PERUGIA – La mossa ha spiazzato. Stefano Roscini, imprenditore agli arresti domiciliari per l’inchiesta Earthquake, legata ad un presunto giro di tangenti sulla ricostruzione post terremoto in Abruzzo, ha depositato una corposa querela datata 15 marzo 2016, nella quale denunciava l’impossibilità di proseguire alcuni appalti del post terremoto in Abruzzo, pressato dalla richiesta di percentuali avanzate anche dalla politica. La querela parla di “tentata induzione indebita e abuso d’ufficio” e ricostruisce la vicenda intorno al manoscritto sul quale Roscini stilava le percentuali delle tangenti.

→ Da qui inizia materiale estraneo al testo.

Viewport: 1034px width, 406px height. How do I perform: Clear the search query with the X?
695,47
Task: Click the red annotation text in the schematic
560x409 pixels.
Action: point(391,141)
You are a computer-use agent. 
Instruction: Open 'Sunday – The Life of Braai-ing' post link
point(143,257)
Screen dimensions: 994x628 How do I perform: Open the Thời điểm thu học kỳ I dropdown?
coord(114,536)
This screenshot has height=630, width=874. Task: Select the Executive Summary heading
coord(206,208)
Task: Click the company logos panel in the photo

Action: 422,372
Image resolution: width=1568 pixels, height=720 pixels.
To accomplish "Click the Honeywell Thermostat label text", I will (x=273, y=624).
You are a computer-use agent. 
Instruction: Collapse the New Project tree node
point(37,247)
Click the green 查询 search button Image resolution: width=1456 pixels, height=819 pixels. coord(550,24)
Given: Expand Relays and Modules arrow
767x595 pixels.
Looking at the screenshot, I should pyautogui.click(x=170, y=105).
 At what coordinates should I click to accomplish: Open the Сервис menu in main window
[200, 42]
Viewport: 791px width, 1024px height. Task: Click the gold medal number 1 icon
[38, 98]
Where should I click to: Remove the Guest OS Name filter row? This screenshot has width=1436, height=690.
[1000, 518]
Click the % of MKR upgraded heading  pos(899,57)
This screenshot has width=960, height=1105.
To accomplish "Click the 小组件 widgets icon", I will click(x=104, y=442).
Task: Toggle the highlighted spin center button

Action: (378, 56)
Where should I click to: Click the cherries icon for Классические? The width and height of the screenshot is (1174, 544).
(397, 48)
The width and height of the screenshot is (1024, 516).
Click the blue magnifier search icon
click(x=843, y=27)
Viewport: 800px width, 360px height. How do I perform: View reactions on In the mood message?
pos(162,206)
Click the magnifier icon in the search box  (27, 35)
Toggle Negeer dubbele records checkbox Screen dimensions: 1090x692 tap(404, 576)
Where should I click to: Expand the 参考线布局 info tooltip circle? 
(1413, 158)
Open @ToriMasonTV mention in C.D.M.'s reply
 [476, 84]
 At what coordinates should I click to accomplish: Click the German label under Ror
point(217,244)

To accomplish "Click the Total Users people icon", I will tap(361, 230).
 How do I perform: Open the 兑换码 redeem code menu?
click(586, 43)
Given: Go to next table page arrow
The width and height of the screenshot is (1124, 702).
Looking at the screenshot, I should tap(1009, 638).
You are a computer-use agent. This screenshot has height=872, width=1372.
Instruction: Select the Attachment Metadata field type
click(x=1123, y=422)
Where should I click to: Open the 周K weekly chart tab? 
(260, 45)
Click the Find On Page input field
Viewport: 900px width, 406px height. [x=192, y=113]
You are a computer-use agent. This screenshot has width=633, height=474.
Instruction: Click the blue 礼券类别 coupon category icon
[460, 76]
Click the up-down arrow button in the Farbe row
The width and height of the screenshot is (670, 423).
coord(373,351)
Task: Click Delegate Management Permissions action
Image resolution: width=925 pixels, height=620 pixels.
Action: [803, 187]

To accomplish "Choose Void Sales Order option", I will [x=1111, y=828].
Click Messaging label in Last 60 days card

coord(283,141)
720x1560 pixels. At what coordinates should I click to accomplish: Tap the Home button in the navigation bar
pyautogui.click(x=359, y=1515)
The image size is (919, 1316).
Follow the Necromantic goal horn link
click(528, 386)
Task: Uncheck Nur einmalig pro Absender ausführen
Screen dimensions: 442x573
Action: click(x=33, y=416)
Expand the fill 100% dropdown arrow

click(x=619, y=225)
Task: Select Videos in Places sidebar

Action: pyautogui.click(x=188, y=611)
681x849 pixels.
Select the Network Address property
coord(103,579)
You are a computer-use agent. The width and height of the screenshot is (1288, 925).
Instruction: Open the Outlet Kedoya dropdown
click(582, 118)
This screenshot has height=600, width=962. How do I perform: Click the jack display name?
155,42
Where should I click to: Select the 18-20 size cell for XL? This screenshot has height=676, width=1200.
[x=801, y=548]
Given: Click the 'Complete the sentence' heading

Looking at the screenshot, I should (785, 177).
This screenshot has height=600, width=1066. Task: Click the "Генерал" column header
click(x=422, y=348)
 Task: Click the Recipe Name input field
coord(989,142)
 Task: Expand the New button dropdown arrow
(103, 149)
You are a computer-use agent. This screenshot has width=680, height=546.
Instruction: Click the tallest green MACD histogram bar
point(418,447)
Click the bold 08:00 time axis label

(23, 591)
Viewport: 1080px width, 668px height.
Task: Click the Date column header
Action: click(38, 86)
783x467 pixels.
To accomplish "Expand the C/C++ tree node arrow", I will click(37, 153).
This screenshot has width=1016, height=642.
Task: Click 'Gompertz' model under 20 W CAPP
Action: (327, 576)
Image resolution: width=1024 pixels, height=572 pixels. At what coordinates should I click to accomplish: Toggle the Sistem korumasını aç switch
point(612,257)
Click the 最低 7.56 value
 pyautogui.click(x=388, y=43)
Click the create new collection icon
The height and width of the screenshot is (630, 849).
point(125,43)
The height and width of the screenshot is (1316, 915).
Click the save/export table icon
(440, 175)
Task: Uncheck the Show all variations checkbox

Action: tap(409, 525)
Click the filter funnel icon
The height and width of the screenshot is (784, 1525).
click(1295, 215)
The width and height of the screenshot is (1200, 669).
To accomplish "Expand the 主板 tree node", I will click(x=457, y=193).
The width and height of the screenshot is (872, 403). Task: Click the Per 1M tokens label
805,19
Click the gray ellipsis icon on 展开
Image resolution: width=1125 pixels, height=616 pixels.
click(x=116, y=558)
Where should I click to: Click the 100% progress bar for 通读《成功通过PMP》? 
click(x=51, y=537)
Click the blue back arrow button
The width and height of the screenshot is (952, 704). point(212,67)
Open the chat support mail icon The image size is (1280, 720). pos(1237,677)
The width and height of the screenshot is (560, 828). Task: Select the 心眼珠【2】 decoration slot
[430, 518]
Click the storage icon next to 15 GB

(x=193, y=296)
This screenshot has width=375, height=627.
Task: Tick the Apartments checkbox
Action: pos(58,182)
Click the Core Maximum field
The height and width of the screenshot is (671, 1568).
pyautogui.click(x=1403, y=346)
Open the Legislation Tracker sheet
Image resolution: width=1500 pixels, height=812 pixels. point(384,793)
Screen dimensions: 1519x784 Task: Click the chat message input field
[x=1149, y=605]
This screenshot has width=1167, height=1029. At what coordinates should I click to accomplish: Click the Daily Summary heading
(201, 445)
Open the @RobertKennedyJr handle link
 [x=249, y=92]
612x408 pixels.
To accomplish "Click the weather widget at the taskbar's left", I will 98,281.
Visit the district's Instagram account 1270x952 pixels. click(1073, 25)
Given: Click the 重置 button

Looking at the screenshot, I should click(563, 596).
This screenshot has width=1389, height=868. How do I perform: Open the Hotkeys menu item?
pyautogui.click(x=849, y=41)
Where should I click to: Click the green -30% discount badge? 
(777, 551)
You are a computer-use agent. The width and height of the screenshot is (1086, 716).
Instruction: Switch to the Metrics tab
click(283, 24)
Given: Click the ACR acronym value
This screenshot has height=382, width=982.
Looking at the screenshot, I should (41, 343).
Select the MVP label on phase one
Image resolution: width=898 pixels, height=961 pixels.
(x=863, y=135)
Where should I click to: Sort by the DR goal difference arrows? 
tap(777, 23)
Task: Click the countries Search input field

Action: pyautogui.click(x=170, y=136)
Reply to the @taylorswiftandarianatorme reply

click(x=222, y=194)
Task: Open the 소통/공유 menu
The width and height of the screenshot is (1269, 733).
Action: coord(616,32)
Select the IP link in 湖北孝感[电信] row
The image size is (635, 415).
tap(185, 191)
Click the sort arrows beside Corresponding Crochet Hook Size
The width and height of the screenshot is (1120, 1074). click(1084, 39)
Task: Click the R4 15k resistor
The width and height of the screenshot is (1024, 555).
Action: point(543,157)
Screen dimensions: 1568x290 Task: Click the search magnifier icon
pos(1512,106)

Roscini si è difeso a tutto campo, da tutte le accuse, ad iniziare dall’associazione per delinquere. Ha ammesso di aver firmato con Giampiero Piccotti un contratto di procacciamento di affari con una percentuale da corrispondere del 5 per cento. Quando gli fu proposto di entrare nel consorzio Ges.Com avrebbe chiesto il rimborso di 300mila euro. Rigettate le accuse sull’assunzione della figlia di Angelo Melchiorre, così come quelle del pagamento delle mazzette, gettata sul tavolo da Cirimbilli. Richiesta dall’avvocato Gigliotti, legale di Roscini, la revoca della misura cautelare. Sentiti ieri anche Piccotti, che si è avvalso della facoltà di non rispondere e Angelo Riccardini.